- _WHAT YOU SHOULD DO_:
Your answer should be the lines below from the one with "has width=877, height=497." to the one with "Given: Select the magnifier zoom tool", both included, given again exactly and with nothing added.

- _RECORD EXCERPTS_:
==============================

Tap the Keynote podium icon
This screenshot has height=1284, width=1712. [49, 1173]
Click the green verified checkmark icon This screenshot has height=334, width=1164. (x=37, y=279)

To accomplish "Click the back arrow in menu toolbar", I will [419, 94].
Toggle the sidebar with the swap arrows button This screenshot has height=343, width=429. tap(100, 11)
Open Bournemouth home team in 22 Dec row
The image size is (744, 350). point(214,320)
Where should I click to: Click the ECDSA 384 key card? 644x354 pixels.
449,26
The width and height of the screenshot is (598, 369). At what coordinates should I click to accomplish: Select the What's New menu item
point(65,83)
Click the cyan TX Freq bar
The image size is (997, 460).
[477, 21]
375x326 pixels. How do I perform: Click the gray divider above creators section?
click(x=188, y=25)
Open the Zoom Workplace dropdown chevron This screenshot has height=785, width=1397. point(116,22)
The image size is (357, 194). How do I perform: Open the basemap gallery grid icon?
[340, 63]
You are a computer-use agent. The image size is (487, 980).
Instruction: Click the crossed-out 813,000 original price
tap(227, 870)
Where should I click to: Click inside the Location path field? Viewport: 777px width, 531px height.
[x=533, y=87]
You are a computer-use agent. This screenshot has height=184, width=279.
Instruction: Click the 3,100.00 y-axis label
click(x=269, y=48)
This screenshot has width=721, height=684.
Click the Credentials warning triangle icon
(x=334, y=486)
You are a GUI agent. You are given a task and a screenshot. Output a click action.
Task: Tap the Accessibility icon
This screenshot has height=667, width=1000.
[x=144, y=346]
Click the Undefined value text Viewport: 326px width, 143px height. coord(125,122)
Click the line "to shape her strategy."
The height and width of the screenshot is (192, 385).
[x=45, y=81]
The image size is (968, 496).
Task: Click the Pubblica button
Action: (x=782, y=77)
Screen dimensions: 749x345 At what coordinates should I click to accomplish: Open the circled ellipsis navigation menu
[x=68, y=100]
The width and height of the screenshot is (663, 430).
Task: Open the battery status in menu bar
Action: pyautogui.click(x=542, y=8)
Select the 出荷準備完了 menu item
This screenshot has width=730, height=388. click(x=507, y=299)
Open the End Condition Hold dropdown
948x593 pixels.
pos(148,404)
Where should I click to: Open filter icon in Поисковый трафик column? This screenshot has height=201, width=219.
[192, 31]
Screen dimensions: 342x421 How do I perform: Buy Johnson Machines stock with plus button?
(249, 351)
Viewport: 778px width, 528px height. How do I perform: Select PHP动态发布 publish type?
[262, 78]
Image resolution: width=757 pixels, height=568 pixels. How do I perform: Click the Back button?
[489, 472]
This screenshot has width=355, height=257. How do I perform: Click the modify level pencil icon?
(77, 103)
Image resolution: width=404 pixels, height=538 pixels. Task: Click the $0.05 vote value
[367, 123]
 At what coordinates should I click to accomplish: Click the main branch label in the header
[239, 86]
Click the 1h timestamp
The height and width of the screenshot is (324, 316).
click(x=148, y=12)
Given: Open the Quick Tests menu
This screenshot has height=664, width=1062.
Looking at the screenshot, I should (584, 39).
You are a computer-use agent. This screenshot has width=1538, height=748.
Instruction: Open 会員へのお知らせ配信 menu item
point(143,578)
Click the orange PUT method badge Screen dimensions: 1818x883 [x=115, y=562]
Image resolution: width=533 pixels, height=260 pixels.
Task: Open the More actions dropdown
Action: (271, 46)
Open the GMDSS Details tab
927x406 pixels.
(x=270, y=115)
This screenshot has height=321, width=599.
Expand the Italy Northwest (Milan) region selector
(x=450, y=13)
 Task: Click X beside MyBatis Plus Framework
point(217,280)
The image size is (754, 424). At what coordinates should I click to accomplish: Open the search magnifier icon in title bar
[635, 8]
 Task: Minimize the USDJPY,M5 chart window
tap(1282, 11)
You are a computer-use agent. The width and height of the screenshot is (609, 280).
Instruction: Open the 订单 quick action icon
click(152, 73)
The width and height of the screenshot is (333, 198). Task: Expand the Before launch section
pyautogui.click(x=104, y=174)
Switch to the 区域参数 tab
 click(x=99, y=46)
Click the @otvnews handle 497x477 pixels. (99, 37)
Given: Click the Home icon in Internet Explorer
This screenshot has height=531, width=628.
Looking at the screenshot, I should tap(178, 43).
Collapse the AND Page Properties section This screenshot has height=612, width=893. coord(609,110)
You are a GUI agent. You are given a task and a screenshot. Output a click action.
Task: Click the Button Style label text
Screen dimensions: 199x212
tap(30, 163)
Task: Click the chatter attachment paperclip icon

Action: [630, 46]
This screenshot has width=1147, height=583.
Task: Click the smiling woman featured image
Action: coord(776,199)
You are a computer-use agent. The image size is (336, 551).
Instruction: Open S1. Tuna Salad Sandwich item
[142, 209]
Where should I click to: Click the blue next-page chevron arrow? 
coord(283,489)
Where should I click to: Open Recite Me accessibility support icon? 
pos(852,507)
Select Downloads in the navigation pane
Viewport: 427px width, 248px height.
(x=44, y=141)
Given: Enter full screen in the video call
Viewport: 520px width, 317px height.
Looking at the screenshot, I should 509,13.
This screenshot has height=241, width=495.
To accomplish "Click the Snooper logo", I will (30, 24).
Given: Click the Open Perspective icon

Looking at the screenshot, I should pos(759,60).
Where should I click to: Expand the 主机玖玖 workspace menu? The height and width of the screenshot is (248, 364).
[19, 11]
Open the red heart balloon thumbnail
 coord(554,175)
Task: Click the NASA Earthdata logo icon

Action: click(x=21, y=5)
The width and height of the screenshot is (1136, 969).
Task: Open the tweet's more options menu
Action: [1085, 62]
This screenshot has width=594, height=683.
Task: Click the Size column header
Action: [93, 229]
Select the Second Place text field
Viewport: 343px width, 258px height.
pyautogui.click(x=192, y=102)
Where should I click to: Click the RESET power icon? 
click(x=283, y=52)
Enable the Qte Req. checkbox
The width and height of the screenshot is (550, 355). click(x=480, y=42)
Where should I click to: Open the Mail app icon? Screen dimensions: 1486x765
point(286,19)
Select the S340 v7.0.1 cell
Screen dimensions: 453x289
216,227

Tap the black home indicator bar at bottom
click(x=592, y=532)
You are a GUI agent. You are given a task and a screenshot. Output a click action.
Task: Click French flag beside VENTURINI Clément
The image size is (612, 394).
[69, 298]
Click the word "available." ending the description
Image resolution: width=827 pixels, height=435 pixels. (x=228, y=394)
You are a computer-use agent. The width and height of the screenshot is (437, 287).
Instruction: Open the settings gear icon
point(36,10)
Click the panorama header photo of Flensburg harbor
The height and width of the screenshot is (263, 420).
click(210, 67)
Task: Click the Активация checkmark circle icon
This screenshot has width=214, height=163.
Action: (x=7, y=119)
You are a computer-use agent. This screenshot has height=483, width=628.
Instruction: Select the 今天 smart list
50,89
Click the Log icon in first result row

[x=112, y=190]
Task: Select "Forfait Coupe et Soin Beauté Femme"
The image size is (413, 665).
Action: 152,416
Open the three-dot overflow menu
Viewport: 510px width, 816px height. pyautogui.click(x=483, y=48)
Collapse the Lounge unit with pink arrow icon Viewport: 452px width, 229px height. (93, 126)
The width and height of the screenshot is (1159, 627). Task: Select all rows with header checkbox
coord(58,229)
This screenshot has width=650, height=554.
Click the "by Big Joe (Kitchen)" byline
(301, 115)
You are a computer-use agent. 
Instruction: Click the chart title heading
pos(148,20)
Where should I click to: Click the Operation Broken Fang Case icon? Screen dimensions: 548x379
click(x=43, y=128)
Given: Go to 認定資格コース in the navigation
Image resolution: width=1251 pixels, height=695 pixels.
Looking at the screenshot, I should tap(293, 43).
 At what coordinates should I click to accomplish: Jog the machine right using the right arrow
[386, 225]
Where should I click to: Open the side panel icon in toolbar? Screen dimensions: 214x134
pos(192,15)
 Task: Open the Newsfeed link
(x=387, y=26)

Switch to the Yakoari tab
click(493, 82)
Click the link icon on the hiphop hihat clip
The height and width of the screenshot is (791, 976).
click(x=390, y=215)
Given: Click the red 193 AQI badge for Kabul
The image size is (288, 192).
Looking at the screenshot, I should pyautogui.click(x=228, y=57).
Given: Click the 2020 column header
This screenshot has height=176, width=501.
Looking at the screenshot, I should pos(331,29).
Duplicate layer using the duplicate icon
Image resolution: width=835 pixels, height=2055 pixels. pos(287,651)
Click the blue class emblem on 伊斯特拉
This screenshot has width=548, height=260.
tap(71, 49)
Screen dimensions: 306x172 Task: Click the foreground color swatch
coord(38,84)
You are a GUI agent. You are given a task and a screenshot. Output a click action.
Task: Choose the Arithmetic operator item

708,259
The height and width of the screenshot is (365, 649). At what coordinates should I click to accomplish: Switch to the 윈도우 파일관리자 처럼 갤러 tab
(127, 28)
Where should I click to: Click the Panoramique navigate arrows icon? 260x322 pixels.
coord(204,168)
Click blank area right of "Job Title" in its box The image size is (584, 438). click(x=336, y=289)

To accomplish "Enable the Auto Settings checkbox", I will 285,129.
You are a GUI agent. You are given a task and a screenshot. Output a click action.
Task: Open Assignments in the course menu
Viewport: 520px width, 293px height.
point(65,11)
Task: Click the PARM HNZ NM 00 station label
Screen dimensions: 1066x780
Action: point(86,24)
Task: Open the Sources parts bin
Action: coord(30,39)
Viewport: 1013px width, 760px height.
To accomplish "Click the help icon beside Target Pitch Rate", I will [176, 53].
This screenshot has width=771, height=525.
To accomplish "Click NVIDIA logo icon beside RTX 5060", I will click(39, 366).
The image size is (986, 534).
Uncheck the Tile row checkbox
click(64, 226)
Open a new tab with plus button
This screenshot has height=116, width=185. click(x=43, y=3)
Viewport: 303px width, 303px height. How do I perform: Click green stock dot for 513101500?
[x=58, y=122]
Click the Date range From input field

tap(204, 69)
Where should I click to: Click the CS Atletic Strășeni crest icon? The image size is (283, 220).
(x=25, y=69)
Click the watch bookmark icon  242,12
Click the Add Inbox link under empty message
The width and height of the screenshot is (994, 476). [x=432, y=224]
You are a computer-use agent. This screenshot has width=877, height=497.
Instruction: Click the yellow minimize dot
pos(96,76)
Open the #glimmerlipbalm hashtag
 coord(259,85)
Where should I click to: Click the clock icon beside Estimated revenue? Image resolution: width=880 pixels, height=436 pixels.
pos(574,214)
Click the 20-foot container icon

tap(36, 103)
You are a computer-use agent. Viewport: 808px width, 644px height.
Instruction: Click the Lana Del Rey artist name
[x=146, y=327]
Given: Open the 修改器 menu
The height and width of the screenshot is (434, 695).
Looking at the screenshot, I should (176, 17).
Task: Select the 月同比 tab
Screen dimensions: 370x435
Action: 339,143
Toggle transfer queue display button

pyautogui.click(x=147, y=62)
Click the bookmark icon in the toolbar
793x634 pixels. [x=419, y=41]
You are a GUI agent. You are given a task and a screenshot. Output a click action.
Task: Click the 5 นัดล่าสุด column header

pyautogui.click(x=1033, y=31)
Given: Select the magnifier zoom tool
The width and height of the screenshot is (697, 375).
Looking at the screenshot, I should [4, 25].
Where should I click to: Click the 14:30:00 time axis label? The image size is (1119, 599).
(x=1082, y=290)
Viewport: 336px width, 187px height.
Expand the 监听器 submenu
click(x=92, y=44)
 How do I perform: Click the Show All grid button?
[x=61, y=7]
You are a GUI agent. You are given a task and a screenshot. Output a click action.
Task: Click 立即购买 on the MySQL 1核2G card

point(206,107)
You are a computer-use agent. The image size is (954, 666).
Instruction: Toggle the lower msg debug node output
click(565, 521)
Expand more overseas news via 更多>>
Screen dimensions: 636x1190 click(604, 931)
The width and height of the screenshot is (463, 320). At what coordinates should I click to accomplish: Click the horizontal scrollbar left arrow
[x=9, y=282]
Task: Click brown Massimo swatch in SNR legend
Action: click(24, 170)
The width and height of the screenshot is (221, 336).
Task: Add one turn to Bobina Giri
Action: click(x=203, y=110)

==============================

- _EXPECTED ANSWER_:
You are a computer-use agent. This screenshot has width=877, height=497.
Instruction: Click the yellow minimize dot
pos(96,76)
Open the #glimmerlipbalm hashtag
 coord(259,85)
Where should I click to: Click the clock icon beside Estimated revenue? Image resolution: width=880 pixels, height=436 pixels.
pos(574,214)
Click the 20-foot container icon

tap(36, 103)
You are a computer-use agent. Viewport: 808px width, 644px height.
Instruction: Click the Lana Del Rey artist name
[x=146, y=327]
Given: Open the 修改器 menu
The height and width of the screenshot is (434, 695).
Looking at the screenshot, I should (176, 17).
Task: Select the 月同比 tab
Screen dimensions: 370x435
Action: 339,143
Toggle transfer queue display button

pyautogui.click(x=147, y=62)
Click the bookmark icon in the toolbar
793x634 pixels. [x=419, y=41]
You are a GUI agent. You are given a task and a screenshot. Output a click action.
Task: Click the 5 นัดล่าสุด column header

pyautogui.click(x=1033, y=31)
Given: Select the magnifier zoom tool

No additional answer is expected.